In den letzten Jahren wurde das Caatinga-Biom als bedeutende Region endemischer Vögel Südamerikas bezeichnet. Von den dort lebenden 510 Arten sind 23 endemisch – das heisst, sie kommen nur in diesem Lebensraum vor – aber die meisten dieser Spezies sind bereits im Roten Buch der brasilianischen Fauna aufgelistet als von der Ausrottung bedrohte Arten. Unter diesen bedrohten Arten ist der blaue Lear-Ara (Anodorhynchus leari) ein besonders kritischer Fall.
Im Zusammenhang mit den Aktionen für den Erhalt des Bioms weist Professor Tabarelli auf die Notwendigkeit hin, Diskussionen über die Caatinga anzuregen, ihre Charakteristika öffentlichen Organen, Akademien und der Gesellschaft zu erklären, und die Forschung in diesem Ökosystem zu stimulieren. Der Biologe Costa stimmt zu, dass es einer grösseren Verbreitung über das Biom bedarf und sagt, dass bereits eine öffentliche Mobilisierung im Namen der Caatinga-Fauna zu spüren sei.
“Die Bevölkerung hat eine Mobilisierung hinsichtlich der Erhaltung bestimmter Spezies, zusammen mit NGOs und Vereinen gezeigt. Ein Beispiel dafür war die Idee, das Gürteltier zum Maskottchen der WM 2014 zu wählen. Die Aktion war eine Initiative der “Associação Caatinga“, die die volle Unterstützung der Bevölkerung hatte, um Erfolg zu haben. Wir haben eine lebendige Internet-Kampagne im Januar vergangenen Jahres gestartet, in der wir die Notwendigkeit aufzeigten, die Abholzung zu denunzieren und das Biom in seinem Gesamt zu präsentieren. Dank des Echos beim Publikum hat die Fifa die Idee akzeptiert“, berichtet Costa.
Unter anderen Projekten, welche von der “Associação Caatinga“ promoviert werden, um das Biom zu erhalten, befindet sich auch die Kampagne “Caatinga e Cerrado, patrimônio nacional já!” (Caatinga und Cerrado – sofort zum Nationalerbe erklären) – eine entsprechende Petition kann auf der Site unterzeichnet werden!

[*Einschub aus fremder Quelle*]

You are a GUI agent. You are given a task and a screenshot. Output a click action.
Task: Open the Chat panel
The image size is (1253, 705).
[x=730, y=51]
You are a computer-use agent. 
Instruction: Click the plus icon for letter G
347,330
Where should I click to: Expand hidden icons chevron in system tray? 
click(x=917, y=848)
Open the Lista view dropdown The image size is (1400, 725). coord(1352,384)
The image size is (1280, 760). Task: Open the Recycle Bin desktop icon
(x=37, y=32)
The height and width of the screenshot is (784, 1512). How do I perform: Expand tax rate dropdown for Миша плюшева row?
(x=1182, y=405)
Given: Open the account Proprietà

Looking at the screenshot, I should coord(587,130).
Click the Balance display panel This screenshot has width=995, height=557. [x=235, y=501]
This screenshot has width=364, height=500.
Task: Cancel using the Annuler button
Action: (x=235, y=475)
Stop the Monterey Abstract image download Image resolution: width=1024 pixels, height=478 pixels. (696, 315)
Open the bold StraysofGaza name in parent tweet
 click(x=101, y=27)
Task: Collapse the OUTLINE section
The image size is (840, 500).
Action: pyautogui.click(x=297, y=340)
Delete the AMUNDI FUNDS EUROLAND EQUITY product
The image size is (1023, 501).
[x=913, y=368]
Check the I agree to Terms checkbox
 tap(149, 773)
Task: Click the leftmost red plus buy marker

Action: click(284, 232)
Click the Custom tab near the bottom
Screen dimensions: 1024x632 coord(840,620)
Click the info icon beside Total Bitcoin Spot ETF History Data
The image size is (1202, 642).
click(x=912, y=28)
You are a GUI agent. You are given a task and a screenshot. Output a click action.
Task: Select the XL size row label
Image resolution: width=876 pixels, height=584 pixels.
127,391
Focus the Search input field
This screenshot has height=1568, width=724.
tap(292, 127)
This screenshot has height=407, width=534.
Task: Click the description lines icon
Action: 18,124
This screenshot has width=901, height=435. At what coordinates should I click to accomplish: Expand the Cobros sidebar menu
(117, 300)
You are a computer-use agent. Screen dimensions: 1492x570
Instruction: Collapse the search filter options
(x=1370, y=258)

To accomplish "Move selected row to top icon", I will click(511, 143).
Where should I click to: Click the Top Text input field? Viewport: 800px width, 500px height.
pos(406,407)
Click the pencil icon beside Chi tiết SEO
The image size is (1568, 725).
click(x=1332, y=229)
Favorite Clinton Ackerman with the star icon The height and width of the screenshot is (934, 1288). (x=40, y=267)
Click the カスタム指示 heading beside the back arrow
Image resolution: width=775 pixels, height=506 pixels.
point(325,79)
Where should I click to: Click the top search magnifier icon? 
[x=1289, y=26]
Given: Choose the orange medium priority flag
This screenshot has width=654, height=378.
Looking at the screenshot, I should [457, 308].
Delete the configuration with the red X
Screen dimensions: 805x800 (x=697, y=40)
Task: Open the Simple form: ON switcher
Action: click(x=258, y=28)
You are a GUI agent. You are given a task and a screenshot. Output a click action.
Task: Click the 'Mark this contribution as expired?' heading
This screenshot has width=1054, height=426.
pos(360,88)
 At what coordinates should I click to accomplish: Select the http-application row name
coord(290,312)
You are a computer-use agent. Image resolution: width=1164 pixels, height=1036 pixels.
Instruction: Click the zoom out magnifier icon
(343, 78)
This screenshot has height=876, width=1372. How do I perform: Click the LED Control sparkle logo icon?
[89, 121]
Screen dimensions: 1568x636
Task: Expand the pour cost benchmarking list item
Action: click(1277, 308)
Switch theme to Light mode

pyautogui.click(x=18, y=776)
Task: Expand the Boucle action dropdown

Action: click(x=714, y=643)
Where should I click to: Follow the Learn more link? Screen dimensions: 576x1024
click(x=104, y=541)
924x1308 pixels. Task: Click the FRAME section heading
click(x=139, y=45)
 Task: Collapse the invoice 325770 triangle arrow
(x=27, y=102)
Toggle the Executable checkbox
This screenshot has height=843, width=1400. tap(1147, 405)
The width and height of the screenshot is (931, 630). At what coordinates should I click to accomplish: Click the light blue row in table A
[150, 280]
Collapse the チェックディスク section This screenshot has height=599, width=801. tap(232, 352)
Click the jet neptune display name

Costa erinnert daran, dass es keiner grossartigen Aktionen bedarf, um ein Biom “das Brasilien repräsentiert“ zu erhalten. Nicht abholzen, die Arten besser kennenlernen und Organe zu denunzieren, die sich der Verbrechen an der Umwelt schuldig machen, sind bereits Initiativen einer grossen Beteiligung.
Tabarelli fügt hinzu, dass es auch einer gewissen Agilität bedarf, dieses Naturerbe zu bewahren. “Die Caatinga enthält eine reiche Biovielfalt und eine bedeutende Wirtschaftsquelle für die Millionen von Bewohnern der halbtrockenen Region. Was fehlt, sind lediglich mehr Aktionen, damit dieses wertvolle Biom nicht weiter ignoriert und degradiert wird“, sagt er.